- Task prompt
Rescale the entries from the line containing "Click the 登录名 column header" through the line containing "click(67, 339)", inclusive, and output only those lines. Reproduce every line, requests included, but multiply each coordinate in the answers by 1.2 and round to the nearest whole number, with halves rounding up.

- Input data
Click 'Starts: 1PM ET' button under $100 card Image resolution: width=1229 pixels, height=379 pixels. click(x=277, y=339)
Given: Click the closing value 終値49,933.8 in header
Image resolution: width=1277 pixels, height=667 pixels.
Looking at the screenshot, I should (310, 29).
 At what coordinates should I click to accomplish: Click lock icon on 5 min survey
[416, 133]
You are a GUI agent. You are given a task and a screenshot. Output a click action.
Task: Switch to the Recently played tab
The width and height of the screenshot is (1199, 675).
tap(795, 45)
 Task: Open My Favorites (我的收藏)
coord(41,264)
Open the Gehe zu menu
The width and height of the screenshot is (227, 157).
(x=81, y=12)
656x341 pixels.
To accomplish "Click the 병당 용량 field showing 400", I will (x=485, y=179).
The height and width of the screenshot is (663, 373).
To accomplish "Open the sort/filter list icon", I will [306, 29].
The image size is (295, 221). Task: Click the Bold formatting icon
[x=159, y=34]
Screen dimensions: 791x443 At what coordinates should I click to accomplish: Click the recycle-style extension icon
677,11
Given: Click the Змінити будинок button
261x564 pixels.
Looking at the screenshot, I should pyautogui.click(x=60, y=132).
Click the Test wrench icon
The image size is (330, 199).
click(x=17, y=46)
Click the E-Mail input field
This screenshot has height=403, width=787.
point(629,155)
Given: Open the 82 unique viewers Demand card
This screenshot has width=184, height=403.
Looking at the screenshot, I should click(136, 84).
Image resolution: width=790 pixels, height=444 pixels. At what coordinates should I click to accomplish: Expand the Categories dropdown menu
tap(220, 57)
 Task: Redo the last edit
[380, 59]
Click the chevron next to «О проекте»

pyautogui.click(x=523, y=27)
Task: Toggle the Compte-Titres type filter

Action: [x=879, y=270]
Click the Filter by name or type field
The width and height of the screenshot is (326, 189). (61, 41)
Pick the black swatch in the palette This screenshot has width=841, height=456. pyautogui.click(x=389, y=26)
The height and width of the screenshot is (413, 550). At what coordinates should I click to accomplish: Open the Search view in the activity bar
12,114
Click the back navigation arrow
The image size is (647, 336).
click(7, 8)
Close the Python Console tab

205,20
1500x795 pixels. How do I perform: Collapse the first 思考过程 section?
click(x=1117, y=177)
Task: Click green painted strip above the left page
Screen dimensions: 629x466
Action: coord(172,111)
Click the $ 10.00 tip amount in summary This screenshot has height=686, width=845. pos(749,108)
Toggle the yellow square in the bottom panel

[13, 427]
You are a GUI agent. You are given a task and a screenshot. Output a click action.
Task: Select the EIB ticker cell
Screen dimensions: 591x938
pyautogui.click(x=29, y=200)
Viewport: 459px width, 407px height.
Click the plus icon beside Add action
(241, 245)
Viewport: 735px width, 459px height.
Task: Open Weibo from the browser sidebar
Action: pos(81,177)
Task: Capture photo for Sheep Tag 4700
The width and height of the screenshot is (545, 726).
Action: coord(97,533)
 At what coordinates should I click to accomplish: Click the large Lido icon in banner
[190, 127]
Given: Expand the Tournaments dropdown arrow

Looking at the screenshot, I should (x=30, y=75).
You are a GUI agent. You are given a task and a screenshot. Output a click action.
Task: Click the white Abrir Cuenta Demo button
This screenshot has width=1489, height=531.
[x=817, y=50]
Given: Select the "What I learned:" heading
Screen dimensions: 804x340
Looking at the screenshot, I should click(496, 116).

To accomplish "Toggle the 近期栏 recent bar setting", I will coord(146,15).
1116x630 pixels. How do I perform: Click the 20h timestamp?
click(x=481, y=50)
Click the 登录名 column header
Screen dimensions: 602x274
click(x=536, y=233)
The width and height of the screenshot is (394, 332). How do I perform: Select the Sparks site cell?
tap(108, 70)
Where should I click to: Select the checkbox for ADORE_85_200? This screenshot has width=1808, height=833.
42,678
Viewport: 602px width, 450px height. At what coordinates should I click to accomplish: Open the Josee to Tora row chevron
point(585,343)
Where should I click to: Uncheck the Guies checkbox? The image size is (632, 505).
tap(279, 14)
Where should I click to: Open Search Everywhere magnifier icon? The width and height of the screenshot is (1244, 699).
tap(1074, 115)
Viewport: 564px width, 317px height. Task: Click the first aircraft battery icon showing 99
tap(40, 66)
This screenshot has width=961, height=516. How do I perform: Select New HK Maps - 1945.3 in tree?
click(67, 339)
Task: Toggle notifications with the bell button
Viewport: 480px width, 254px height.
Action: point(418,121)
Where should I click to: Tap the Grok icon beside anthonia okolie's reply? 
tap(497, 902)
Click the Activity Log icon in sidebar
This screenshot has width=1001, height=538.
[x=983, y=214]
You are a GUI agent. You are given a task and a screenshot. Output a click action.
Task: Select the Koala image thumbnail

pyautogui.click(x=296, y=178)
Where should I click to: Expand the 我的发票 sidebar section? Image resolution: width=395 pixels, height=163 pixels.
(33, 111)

- Correct response
Click the 登录名 column header
Screen dimensions: 602x274
click(x=643, y=280)
The width and height of the screenshot is (394, 332). How do I perform: Select the Sparks site cell?
tap(130, 84)
Where should I click to: Select the checkbox for ADORE_85_200? This screenshot has width=1808, height=833.
50,814
Viewport: 602px width, 450px height. At what coordinates should I click to accomplish: Open the Josee to Tora row chevron
point(702,412)
Where should I click to: Uncheck the Guies checkbox? The image size is (632, 505).
tap(335, 17)
Where should I click to: Open Search Everywhere magnifier icon? The width and height of the screenshot is (1244, 699).
tap(1289, 138)
Viewport: 564px width, 317px height. Task: Click the first aircraft battery icon showing 99
tap(48, 79)
This screenshot has width=961, height=516. How do I perform: Select New HK Maps - 1945.3 in tree?
click(80, 407)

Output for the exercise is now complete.